INSTRUCTION A. Duplicate the lines of the listing that run from the line containing "Where should I click to: Check" through the line containing "Action: click(670, 12)", with both of those lines included.

PASSAGE.
▼

# john deere 110 loader/backhoe



## fishingsmith (Feb 5, 2015)

Any ideas what could be wrong? The loader and back hoe work ok until the machine warms up. Then there's hardly enough power to lift a bucket of dirt in the back hoe. Much less in the loader. Tractor runs and drives fine. PTO and lift on three point hitch also work fine.


----------



## fishingsmith (Feb 5, 2015)

By the way, we already changed hyd. Filter.


----------



## pogobill (Jan 31, 2012)

I really don't know, but maybe the pump is on the way out. Can you check the pressure output of the pump cold vs hot ans see if there is a major drop in output?


----------



## fishingsmith (Feb 5, 2015)

I haven't tried and don't know if we have the tools for that. I had heard before that there was a common problem with these tractors with the hydraulic pump. But I haven't been able to find the post that said that. It was close to a year ago and Im not sure what site.


----------



## duke7595 (Jan 23, 2012)

What fluid are you running ? Is it John Deere 303 or it's equivalent, if the fluid is correct then feel the
hydraulic pump with your hand, if it is very hot I would say it's bad.
When the pump and fluid are cold it works fine, when hot it expands and allows the fluid to escape from 
pressure release valve inside the pump, leaving you without proper hydraulic pressure to lift and operate
properly. BE VERY CAREFUL checking the pump, matter of fact shut down the machine and then check.
Note: This is only my opinion, I could be way off base. Wouldn't hurt to talk with your local JD dealer, ask
for the service manager they are usually helpful. Good luck.


----------

▲

INSTRUCTION B. In the forum thread, what part did fishingsmith say had already been changed?

Saved data entries.
▼

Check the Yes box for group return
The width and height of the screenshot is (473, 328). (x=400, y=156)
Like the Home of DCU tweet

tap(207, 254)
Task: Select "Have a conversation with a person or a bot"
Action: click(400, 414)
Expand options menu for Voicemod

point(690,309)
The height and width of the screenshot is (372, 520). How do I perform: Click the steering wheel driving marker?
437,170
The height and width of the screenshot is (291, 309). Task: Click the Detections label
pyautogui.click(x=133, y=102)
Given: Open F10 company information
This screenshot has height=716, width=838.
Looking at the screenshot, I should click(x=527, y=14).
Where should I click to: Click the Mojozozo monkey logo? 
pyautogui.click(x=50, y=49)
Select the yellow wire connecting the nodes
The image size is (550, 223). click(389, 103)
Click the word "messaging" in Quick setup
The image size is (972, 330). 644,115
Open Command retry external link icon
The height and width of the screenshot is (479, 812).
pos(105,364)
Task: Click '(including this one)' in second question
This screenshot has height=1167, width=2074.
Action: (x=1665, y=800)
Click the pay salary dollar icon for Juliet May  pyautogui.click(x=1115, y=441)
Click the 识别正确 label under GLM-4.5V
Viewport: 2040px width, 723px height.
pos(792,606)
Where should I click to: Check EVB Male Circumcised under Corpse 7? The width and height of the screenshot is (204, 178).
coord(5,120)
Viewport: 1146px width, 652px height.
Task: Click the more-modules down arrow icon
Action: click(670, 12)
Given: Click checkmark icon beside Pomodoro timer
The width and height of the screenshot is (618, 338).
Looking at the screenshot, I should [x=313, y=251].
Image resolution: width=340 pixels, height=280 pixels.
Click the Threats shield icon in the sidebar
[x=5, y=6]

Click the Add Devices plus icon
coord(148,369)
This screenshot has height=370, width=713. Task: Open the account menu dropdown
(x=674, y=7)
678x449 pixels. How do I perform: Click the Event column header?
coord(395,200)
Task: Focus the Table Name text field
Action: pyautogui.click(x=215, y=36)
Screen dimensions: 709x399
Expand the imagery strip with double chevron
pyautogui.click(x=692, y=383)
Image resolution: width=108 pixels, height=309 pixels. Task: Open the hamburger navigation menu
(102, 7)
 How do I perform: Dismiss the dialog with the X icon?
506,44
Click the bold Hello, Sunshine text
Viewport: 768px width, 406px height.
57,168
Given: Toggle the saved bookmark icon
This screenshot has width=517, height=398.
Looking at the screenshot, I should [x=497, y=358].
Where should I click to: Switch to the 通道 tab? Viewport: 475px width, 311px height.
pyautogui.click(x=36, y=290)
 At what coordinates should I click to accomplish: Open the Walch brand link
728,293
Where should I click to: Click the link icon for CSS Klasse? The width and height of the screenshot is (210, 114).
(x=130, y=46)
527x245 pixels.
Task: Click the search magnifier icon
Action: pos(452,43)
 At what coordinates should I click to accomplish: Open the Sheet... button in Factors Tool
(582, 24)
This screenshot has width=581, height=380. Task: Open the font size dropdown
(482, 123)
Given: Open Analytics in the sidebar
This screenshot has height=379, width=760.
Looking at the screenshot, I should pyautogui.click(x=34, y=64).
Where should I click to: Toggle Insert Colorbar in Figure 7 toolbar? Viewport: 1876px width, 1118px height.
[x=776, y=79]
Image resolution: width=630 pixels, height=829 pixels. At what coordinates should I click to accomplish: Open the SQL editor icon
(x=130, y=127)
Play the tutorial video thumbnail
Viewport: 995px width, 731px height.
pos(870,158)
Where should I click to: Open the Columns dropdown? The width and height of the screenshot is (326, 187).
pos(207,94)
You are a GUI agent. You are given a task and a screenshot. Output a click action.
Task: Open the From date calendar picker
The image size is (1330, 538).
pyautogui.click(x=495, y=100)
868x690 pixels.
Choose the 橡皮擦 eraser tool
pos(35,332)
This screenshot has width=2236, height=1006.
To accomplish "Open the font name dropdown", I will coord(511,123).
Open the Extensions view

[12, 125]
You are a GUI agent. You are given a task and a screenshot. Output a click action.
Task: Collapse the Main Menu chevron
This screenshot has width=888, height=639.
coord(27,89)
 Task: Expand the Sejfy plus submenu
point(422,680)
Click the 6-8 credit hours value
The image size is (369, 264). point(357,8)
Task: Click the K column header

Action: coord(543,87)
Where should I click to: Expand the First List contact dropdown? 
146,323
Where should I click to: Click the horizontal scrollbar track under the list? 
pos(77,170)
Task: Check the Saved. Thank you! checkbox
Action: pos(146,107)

▲

EXPECTED ANSWER A.
Where should I click to: Check EVB Male Circumcised under Corpse 7? The width and height of the screenshot is (204, 178).
coord(5,120)
Viewport: 1146px width, 652px height.
Task: Click the more-modules down arrow icon
Action: click(670, 12)

EXPECTED ANSWER B. The hydraulic filter.